▸ **Entries provided**

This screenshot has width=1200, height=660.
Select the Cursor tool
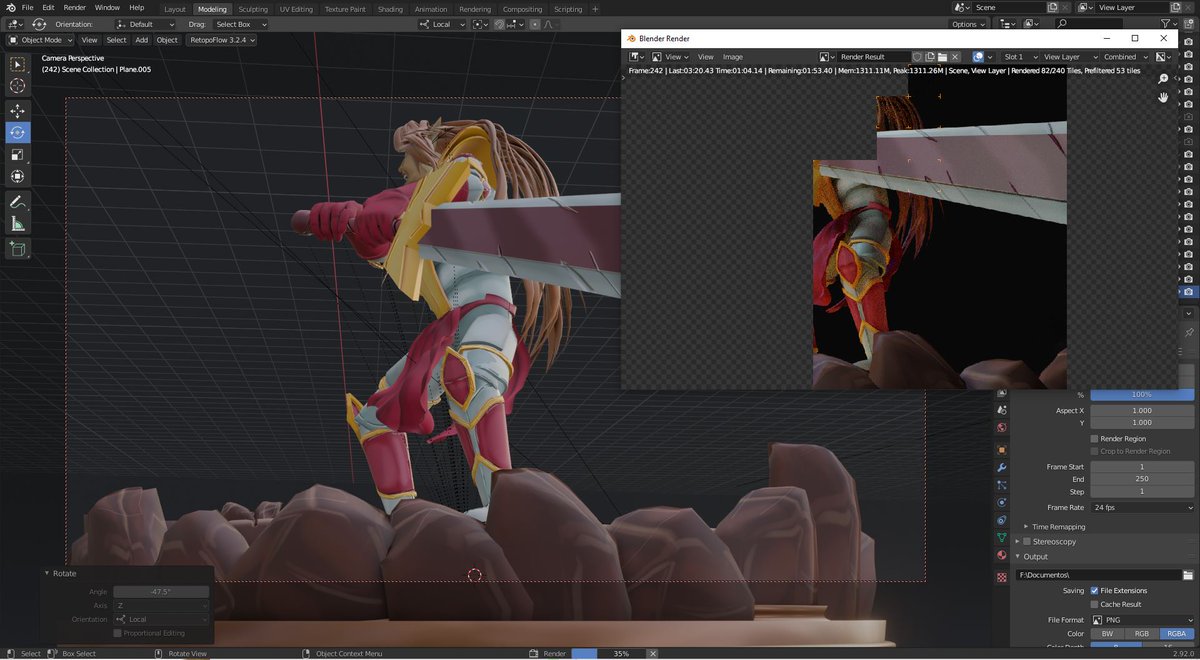pyautogui.click(x=17, y=87)
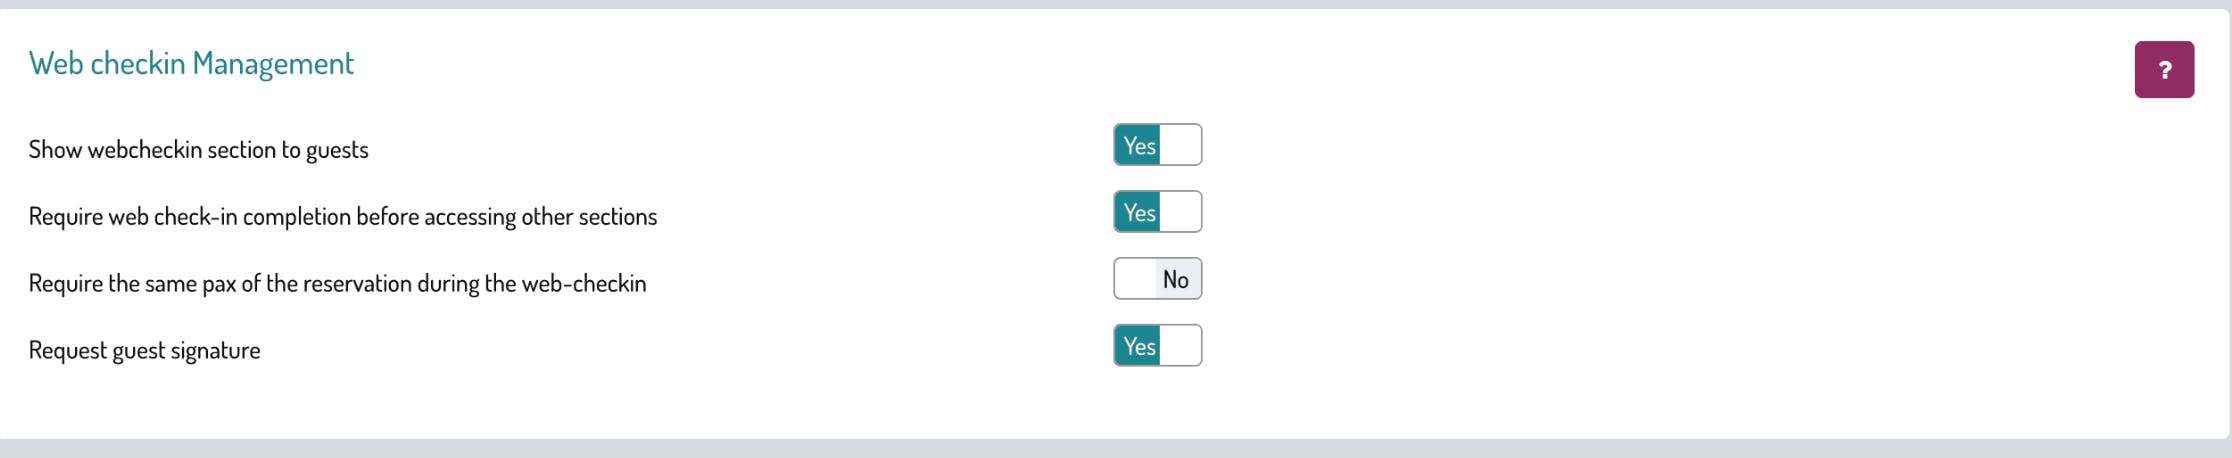This screenshot has width=2232, height=458.
Task: Click white handle of show webcheckin switch
Action: tap(1180, 145)
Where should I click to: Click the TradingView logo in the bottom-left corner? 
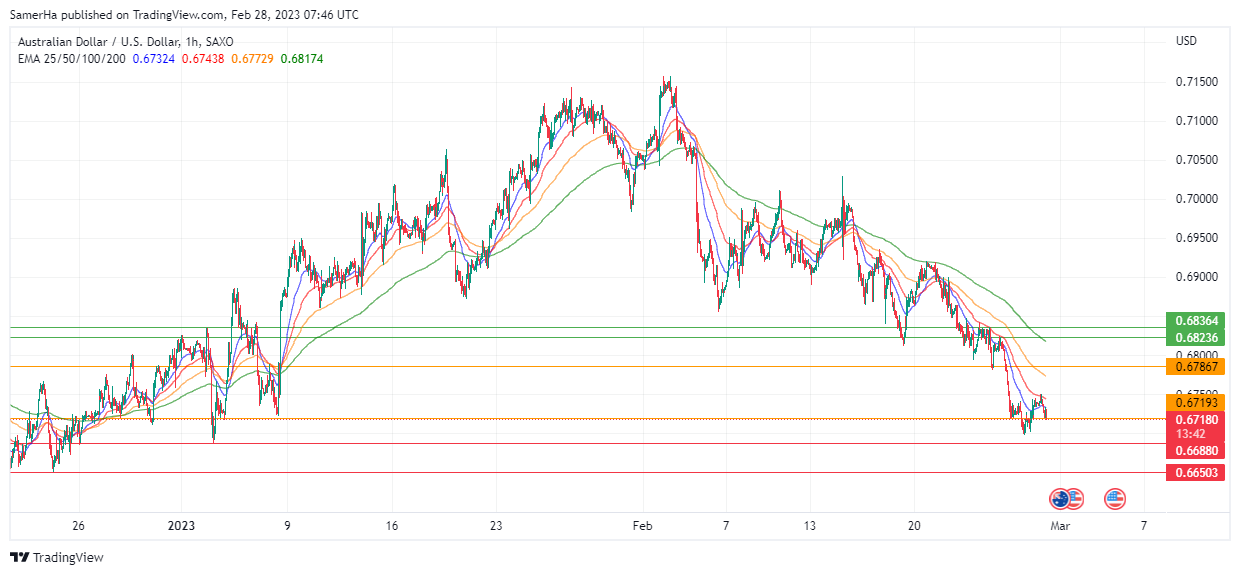tap(57, 557)
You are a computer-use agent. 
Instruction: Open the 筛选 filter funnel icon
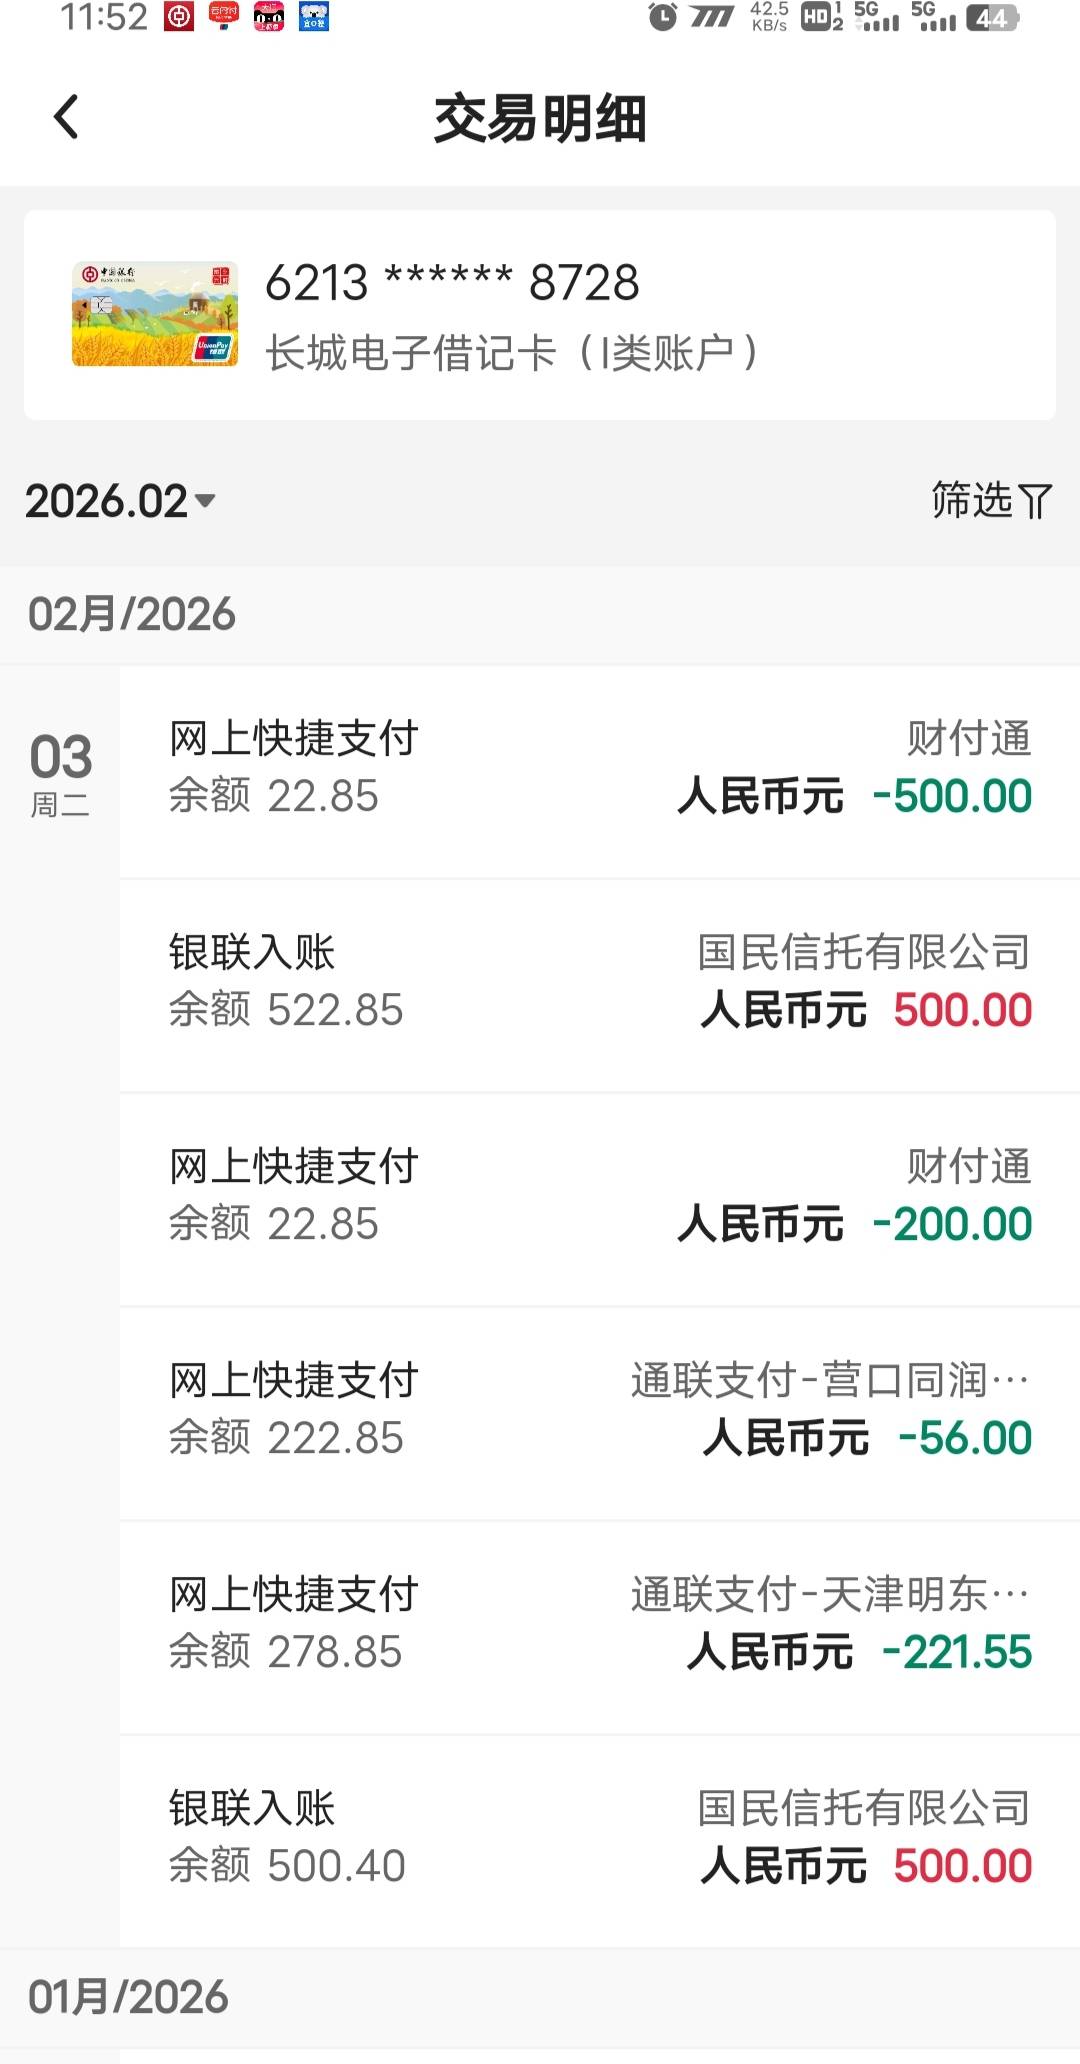[x=1036, y=501]
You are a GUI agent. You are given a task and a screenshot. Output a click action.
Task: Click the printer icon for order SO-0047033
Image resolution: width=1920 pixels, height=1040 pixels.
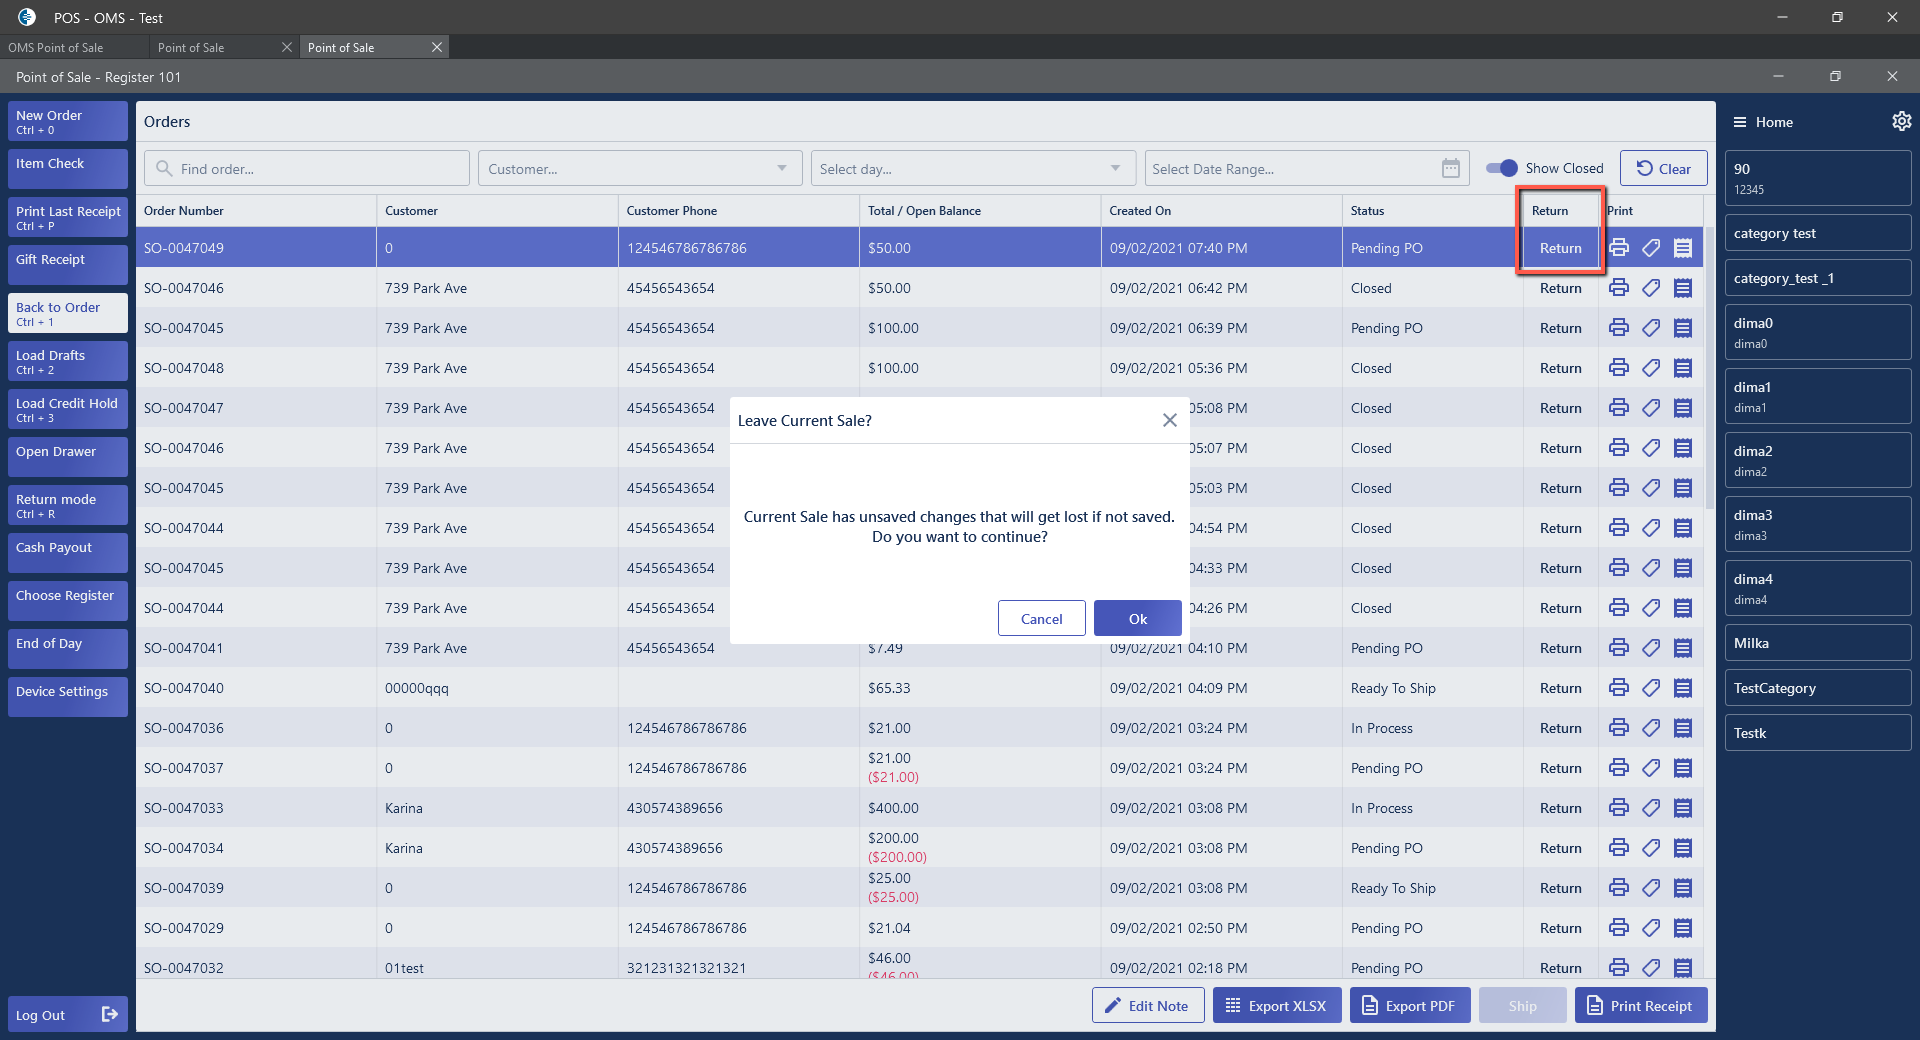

▸ **Exercise description**
Whatever pictures the entries contain, omit them, and write the rest out exactly.

▸ **Response area**
This screenshot has width=1200, height=660.
Select the Cursor tool
pyautogui.click(x=17, y=87)
This screenshot has width=2232, height=458.
Task: Click white handle of show webcheckin switch
Action: tap(1180, 145)
Where should I click to: Click the TradingView logo in the bottom-left corner? 
tap(57, 557)
You are a computer-use agent. 
Instruction: Open the 筛选 filter funnel icon
[x=1036, y=501]
You are a GUI agent. You are given a task and a screenshot. Output a click action.
Task: Click the printer icon for order SO-0047033
Image resolution: width=1920 pixels, height=1040 pixels.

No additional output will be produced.